PROVIDED ENTRIES:
::::::::::
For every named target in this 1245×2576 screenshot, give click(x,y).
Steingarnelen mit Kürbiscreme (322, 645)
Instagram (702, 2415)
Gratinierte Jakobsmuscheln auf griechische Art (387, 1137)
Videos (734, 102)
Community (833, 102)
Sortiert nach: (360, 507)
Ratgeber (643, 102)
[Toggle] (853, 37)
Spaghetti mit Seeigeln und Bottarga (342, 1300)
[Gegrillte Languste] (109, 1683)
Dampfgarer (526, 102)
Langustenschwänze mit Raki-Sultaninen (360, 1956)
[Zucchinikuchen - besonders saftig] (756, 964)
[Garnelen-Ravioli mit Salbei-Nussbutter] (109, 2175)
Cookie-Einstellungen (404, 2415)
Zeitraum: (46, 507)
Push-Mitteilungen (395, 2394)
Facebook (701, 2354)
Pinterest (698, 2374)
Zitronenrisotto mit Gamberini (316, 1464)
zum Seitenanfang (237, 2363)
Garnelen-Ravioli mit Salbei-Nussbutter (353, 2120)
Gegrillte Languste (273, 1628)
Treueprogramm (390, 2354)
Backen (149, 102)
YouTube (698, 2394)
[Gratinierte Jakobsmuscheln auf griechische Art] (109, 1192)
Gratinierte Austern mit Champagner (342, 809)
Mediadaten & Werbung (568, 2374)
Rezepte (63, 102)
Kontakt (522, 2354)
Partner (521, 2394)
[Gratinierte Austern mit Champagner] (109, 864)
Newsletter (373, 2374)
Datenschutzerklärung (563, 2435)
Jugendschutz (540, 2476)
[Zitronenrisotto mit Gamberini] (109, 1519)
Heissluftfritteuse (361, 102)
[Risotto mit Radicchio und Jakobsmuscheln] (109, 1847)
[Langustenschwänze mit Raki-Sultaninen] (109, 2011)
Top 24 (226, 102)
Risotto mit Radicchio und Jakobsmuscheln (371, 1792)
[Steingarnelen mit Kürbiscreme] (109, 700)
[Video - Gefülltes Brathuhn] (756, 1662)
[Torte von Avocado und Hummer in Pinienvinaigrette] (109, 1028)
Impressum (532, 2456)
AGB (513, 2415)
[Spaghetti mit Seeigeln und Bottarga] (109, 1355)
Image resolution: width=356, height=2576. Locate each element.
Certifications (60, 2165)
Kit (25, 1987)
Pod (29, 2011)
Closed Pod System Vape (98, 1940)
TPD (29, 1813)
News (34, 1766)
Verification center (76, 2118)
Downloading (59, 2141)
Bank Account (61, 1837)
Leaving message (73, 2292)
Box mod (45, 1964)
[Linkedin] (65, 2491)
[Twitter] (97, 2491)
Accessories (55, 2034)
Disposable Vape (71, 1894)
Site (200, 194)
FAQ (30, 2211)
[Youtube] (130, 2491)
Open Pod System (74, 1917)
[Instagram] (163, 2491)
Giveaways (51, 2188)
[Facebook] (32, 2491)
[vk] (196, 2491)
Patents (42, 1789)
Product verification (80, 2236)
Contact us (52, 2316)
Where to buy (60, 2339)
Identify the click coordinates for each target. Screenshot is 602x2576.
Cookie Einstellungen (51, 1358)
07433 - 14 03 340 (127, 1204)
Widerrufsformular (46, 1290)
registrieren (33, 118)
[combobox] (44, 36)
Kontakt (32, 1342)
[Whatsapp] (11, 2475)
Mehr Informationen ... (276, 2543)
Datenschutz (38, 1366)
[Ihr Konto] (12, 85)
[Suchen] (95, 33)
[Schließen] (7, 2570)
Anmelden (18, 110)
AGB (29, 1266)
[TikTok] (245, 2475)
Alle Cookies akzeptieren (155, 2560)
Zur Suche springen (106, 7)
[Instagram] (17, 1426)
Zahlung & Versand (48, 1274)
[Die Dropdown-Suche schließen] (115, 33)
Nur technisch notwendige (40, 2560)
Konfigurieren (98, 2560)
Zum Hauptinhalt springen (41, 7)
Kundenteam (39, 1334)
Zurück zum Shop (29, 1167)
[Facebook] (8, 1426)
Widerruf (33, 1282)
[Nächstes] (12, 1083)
::::::::::
INSTRUCTIONS FOR THE TASK:
Your answer must consist of every line from the listing that holds the string "Nussbutter".

EXERCISE RESULT:
[Garnelen-Ravioli mit Salbei-Nussbutter] (109, 2175)
Garnelen-Ravioli mit Salbei-Nussbutter (353, 2120)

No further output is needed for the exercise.